-- BEGIN Supplied text --

Currently, maps and cubes rely on the ``SkyImage`` and ``SkyCube`` classes.
There are various scripts and classes existing currently in gammapy to produce
maps and cubes (mostly developed by @adonath and @ljouvin).Image  processing
can be performed with ``SingleObsImageMaker`` and ``StackedObsImageMaker``,
while cube processing can be performed with ``SingleObsCubeMaker`` and
``StackedObsCubeMaker``. For images, one can also use the
``IACTBasicImageEstimator``. All this code relies on high level class which
perform all the analysis sequentially (exposure, background, count maps etc).
This approach is not modular and creates a lot of code duplication. Some
cube-related analysis is required for images creating some cross-dependencies.

The proposed scheme should be much more modular and allow user to use gammapy as
a library to compose their own scripts and classes if needed. It should limit
code duplication. In particular, it uses the more general ``gammapy.maps`` which
allows to get rid of the cross dependencies of the image and cube package we
have now.

-- END Supplied text --
-- BEGIN Given records --

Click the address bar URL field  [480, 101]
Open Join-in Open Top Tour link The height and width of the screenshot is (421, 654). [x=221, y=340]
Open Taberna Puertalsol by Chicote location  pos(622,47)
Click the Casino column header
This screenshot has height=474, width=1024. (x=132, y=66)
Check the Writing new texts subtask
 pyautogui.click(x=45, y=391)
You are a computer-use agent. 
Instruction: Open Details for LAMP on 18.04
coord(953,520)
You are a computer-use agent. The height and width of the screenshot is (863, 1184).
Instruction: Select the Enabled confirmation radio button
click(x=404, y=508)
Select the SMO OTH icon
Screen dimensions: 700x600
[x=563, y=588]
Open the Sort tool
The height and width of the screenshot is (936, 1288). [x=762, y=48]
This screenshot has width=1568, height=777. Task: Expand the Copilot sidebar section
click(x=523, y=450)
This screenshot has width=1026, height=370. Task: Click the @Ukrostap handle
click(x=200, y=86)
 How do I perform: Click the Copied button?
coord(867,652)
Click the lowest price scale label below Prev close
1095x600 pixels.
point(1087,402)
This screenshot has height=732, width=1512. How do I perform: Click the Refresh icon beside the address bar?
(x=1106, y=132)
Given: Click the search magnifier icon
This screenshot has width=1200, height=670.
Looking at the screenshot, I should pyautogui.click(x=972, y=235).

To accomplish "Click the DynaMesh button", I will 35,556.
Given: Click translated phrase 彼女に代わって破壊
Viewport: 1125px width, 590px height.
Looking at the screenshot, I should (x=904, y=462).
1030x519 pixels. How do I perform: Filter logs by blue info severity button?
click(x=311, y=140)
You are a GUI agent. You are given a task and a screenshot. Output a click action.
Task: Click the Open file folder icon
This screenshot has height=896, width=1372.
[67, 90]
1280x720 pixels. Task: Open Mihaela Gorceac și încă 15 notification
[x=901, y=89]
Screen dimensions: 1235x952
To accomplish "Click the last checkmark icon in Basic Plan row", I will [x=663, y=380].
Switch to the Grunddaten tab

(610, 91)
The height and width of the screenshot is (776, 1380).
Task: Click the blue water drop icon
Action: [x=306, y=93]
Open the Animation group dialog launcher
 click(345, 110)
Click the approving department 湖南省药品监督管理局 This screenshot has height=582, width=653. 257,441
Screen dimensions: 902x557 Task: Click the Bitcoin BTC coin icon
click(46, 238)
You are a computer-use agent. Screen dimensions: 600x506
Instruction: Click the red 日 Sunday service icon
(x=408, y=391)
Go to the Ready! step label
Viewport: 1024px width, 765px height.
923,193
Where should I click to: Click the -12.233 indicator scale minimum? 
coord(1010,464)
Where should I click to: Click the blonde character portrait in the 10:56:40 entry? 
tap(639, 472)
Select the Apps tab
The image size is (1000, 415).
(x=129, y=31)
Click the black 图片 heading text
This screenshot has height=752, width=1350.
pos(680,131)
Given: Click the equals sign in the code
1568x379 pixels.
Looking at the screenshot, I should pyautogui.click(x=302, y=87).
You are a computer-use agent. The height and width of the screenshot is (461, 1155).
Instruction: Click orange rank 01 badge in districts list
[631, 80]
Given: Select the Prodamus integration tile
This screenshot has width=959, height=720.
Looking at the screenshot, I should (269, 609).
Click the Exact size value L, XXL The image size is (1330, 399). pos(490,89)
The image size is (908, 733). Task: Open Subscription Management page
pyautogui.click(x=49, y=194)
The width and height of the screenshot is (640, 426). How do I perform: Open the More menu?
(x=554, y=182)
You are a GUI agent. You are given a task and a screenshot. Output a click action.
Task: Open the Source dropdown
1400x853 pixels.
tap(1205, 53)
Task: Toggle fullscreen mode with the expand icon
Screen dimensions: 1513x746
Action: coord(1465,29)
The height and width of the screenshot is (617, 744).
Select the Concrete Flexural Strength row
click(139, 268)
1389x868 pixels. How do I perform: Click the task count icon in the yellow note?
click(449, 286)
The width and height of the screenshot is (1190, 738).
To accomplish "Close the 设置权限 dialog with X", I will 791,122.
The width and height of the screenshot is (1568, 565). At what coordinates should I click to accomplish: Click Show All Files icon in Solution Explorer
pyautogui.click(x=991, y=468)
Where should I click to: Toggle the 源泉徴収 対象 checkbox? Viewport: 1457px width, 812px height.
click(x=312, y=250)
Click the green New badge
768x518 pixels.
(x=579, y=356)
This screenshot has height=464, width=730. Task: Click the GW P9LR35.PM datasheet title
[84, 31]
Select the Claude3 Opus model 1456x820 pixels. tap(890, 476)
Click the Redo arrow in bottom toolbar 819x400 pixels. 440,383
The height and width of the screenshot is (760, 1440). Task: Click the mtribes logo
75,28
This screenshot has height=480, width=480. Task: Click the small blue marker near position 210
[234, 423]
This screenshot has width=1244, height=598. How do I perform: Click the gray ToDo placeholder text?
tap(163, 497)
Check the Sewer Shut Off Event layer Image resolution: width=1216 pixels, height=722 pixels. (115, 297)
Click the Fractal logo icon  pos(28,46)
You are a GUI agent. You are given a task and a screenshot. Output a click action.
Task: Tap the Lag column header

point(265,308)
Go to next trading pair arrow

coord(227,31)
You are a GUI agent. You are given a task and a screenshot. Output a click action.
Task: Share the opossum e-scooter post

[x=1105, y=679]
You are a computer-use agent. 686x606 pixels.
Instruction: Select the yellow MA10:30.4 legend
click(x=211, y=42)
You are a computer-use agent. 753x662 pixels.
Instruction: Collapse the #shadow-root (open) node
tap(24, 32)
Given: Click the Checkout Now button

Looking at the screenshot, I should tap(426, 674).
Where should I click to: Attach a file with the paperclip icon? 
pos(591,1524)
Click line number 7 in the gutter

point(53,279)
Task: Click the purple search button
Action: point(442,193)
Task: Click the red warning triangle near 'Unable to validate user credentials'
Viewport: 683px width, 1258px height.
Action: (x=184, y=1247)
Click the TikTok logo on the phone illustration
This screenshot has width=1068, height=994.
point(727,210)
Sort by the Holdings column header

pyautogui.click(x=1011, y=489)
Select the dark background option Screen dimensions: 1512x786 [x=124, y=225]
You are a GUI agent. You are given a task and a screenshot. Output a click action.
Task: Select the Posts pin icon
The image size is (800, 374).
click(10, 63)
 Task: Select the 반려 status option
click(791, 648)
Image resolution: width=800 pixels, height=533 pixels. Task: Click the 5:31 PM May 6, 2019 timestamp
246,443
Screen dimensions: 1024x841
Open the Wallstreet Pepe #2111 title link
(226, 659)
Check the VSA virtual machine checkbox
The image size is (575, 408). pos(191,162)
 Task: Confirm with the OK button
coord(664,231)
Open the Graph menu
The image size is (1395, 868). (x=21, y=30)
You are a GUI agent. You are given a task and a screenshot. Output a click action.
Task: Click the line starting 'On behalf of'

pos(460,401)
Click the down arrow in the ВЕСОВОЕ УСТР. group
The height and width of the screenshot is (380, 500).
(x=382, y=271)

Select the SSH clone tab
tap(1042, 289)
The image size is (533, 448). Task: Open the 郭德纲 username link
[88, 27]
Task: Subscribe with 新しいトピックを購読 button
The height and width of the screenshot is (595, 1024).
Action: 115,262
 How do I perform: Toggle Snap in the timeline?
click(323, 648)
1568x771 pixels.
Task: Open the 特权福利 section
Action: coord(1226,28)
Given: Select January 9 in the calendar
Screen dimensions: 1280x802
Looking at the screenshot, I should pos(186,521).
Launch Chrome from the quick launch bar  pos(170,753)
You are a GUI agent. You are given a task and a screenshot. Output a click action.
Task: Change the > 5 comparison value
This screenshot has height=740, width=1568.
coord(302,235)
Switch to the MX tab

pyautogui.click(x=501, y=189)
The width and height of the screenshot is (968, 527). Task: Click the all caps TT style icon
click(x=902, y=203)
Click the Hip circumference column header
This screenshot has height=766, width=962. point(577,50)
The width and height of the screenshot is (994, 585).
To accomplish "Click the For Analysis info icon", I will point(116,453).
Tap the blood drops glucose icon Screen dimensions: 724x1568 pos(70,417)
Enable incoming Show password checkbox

-- END Given records --

Problem requirements: From the gammapy maps passage, extract the words beginning at "There are various" and ending after "count maps etc).". The records have no connection to the gammapy maps passage.

Correct result:
There are various scripts and classes existing currently in gammapy to produce
maps and cubes (mostly developed by @adonath and @ljouvin).Image  processing
can be performed with ``SingleObsImageMaker`` and ``StackedObsImageMaker``,
while cube processing can be performed with ``SingleObsCubeMaker`` and
``StackedObsCubeMaker``. For images, one can also use the
``IACTBasicImageEstimator``. All this code relies on high level class which
perform all the analysis sequentially (exposure, background, count maps etc).